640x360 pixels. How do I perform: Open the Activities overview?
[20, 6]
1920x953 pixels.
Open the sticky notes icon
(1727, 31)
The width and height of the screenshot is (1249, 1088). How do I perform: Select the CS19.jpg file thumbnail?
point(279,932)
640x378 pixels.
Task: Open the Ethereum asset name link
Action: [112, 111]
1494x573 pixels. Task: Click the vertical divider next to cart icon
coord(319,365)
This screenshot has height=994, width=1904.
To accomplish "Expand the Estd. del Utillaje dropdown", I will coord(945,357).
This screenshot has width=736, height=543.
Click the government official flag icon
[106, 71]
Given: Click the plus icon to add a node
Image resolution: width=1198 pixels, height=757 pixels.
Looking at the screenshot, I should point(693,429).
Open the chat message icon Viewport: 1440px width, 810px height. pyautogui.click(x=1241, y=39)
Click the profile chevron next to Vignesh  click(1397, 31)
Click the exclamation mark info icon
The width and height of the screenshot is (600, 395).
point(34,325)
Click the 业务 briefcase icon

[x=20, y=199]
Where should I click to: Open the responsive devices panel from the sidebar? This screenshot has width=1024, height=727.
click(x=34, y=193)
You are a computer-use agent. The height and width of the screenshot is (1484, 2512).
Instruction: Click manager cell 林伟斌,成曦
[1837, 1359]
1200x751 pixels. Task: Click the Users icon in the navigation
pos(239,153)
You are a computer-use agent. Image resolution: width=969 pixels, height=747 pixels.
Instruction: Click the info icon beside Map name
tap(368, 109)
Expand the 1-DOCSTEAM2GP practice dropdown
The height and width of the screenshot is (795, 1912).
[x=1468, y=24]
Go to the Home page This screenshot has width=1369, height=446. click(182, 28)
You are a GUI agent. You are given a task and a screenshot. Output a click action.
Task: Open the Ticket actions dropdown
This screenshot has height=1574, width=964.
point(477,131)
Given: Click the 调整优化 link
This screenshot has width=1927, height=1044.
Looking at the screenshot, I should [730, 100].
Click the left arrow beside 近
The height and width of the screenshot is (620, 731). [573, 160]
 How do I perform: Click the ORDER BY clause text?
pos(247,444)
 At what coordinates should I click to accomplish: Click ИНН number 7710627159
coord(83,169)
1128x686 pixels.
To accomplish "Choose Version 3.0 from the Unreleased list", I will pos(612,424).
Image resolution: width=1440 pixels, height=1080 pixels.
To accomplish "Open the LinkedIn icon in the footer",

__What you will do__
Return each record exactly as given.

__Solved problem__
640x360 pixels. How do I perform: Open the Activities overview?
[20, 6]
1920x953 pixels.
Open the sticky notes icon
(1727, 31)
The width and height of the screenshot is (1249, 1088). How do I perform: Select the CS19.jpg file thumbnail?
point(279,932)
640x378 pixels.
Task: Open the Ethereum asset name link
Action: [112, 111]
1494x573 pixels. Task: Click the vertical divider next to cart icon
coord(319,365)
This screenshot has height=994, width=1904.
To accomplish "Expand the Estd. del Utillaje dropdown", I will coord(945,357).
This screenshot has width=736, height=543.
Click the government official flag icon
[106, 71]
Given: Click the plus icon to add a node
Image resolution: width=1198 pixels, height=757 pixels.
Looking at the screenshot, I should point(693,429).
Open the chat message icon Viewport: 1440px width, 810px height. pyautogui.click(x=1241, y=39)
Click the profile chevron next to Vignesh  click(1397, 31)
Click the exclamation mark info icon
The width and height of the screenshot is (600, 395).
point(34,325)
Click the 业务 briefcase icon

[x=20, y=199]
Where should I click to: Open the responsive devices panel from the sidebar? This screenshot has width=1024, height=727.
click(x=34, y=193)
You are a computer-use agent. The height and width of the screenshot is (1484, 2512).
Instruction: Click manager cell 林伟斌,成曦
[1837, 1359]
1200x751 pixels. Task: Click the Users icon in the navigation
pos(239,153)
You are a computer-use agent. Image resolution: width=969 pixels, height=747 pixels.
Instruction: Click the info icon beside Map name
tap(368, 109)
Expand the 1-DOCSTEAM2GP practice dropdown
The height and width of the screenshot is (795, 1912).
[x=1468, y=24]
Go to the Home page This screenshot has width=1369, height=446. click(182, 28)
You are a GUI agent. You are given a task and a screenshot. Output a click action.
Task: Open the Ticket actions dropdown
This screenshot has height=1574, width=964.
point(477,131)
Given: Click the 调整优化 link
This screenshot has width=1927, height=1044.
Looking at the screenshot, I should [730, 100].
Click the left arrow beside 近
The height and width of the screenshot is (620, 731). [573, 160]
 How do I perform: Click the ORDER BY clause text?
pos(247,444)
 At what coordinates should I click to accomplish: Click ИНН number 7710627159
coord(83,169)
1128x686 pixels.
To accomplish "Choose Version 3.0 from the Unreleased list", I will pos(612,424).
Image resolution: width=1440 pixels, height=1080 pixels.
To accomplish "Open the LinkedIn icon in the footer",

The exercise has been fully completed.